KABARTIMURNEWS.COM, AMBON - Setelah dilantik sebagai Gubernur Maluku oleh Presiden Joko Widodo, di Istana Negara, 24 April 2019, lalu, Murad Ismail dan Barnabas Orno, resmi sebagai Gubernur dan Wakil Gubernur Maluku yang sah, secara konstitusi.

Murad-Orno, bukan lagi milik, Parpol, Tim sukses atau keluarga, tapi keduanya menjadi milik masyarakat Maluku sebagai pemimpin orang Maluku. Perbedaan pilihan mapun lainnya, dalam proses-proses politik, harus ditanggalkan, agar tidak melahirkan persepsi-persepsi negatif keduanya dalam memimpin Maluku.

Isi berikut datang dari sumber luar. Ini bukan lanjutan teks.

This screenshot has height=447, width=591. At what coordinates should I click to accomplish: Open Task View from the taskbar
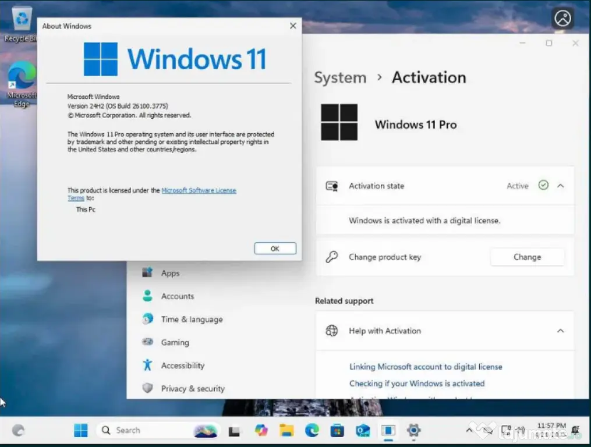pyautogui.click(x=235, y=431)
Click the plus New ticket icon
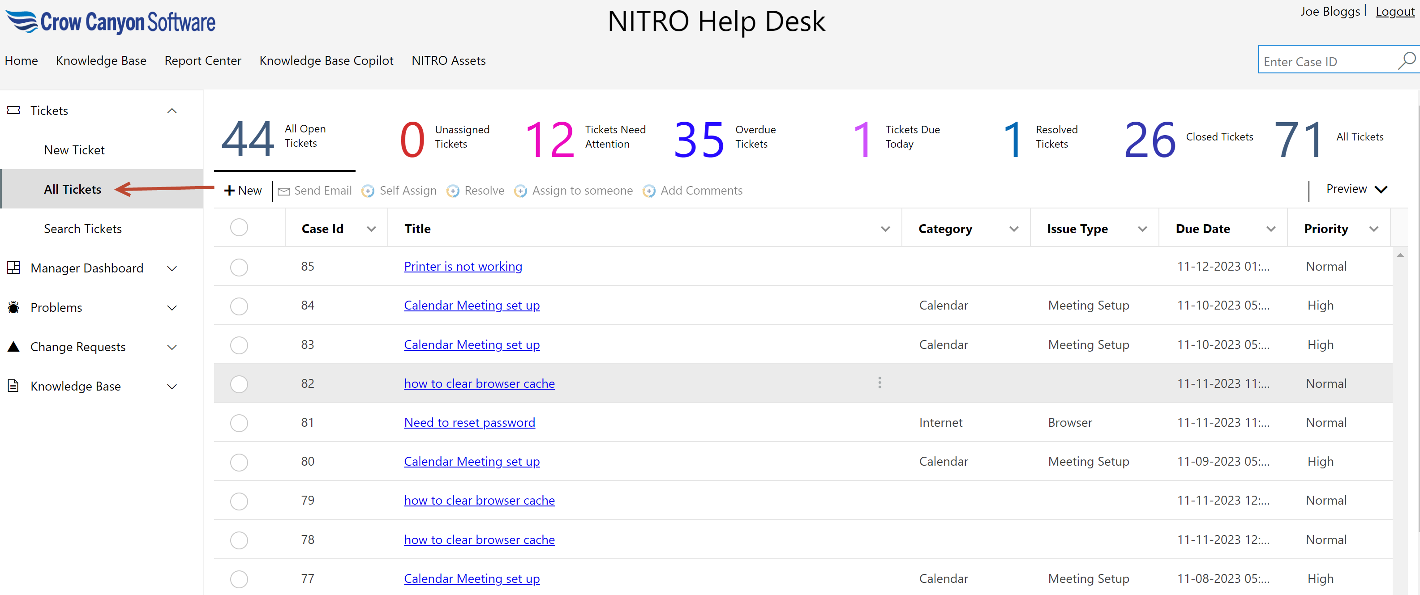Screen dimensions: 1420x595 229,191
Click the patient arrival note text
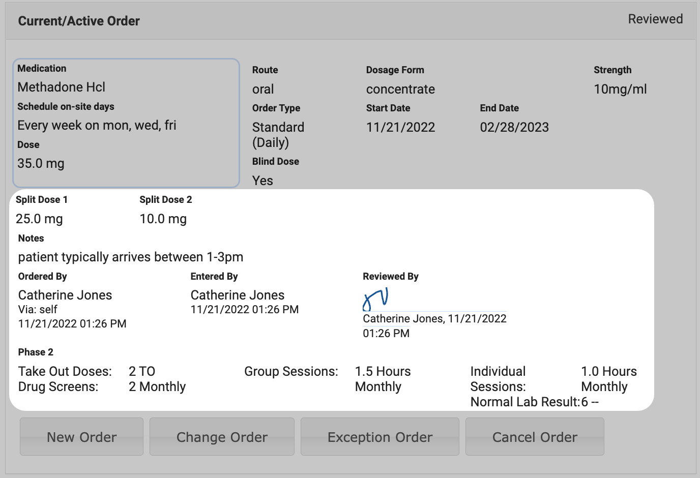 click(131, 257)
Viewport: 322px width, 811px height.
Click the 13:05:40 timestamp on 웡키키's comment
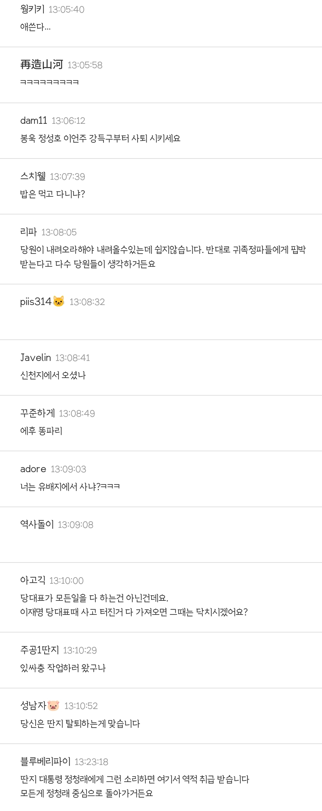tap(66, 9)
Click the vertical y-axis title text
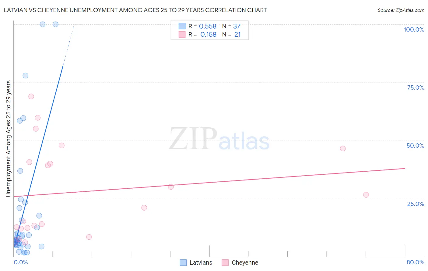Screen dimensions: 428x271 (9, 139)
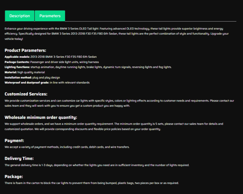
Task: Select the Customized Services heading
Action: 26,94
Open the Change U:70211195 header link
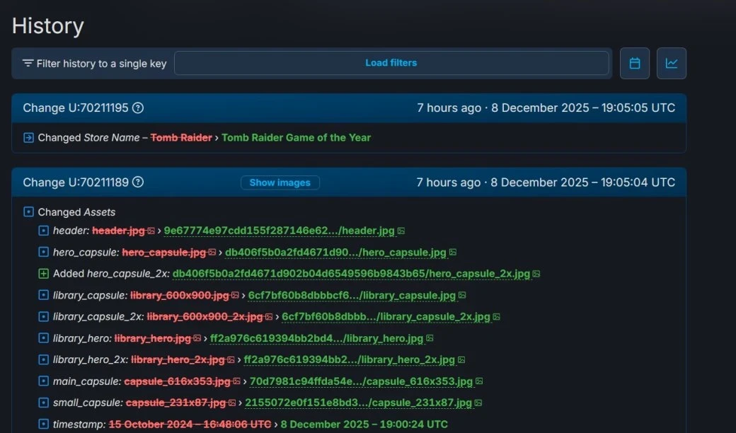The image size is (736, 433). 76,108
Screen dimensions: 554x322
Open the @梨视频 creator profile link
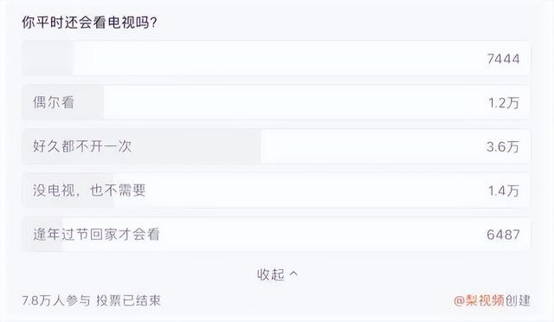pyautogui.click(x=479, y=300)
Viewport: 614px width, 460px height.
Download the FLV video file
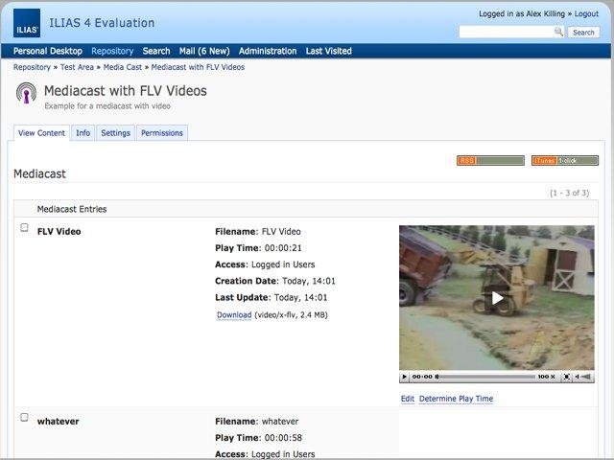point(234,315)
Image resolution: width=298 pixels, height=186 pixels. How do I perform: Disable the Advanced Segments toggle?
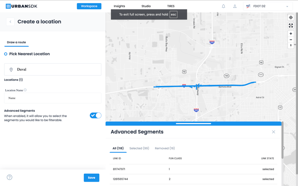pyautogui.click(x=95, y=115)
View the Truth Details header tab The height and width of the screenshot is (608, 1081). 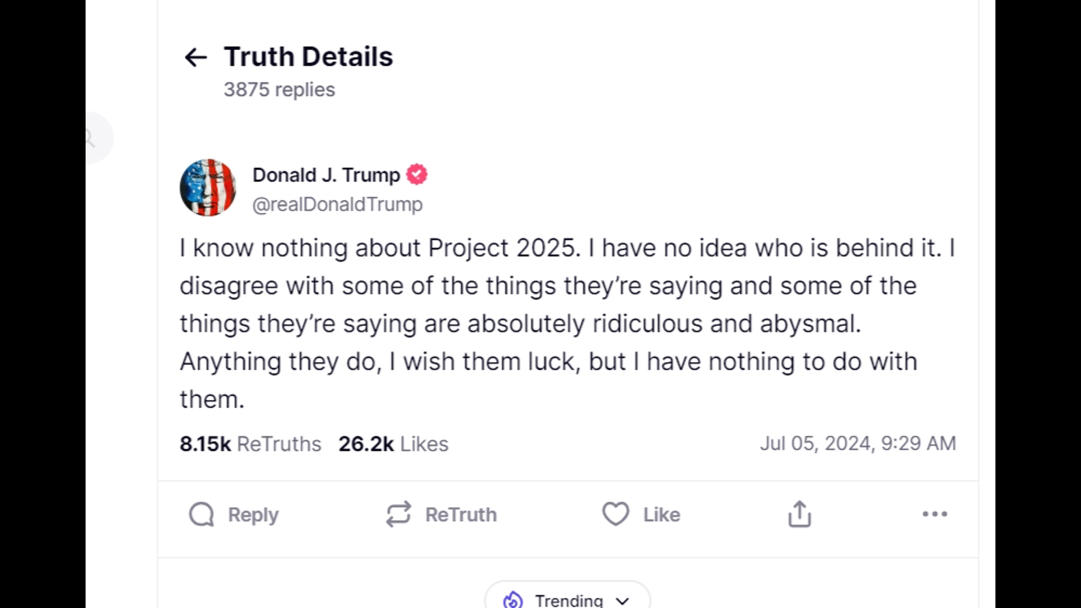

Rumah atau “BAILEO” yang sejak proses-proses politik Pilkada itu, dan juga sebagai jargon politik, bukan lagi sebagai hunian orang-orang tertentu atau mereka yang kerap disebut “berkeringat” dalam “pesta” politik, namun pintu “BAILEO” harus dibuka bagi semua warga Maluku, dalam persepsi bersama, sebagai orang Maluku.

Maluku baru, Maluku bisa harus dimaknai sebagai perubahan. Artinya yang baru adalah sesuatu yang tidak sama dengan lama. Sudah pasti semua serba baru, serbah berubah dan serbah berubah, deng sebelumnya. Cara-cara berpolitik, Kolusi, Korupsi dan Nepotisme (KKN), dalam membangun Maluku juga harus dihindari.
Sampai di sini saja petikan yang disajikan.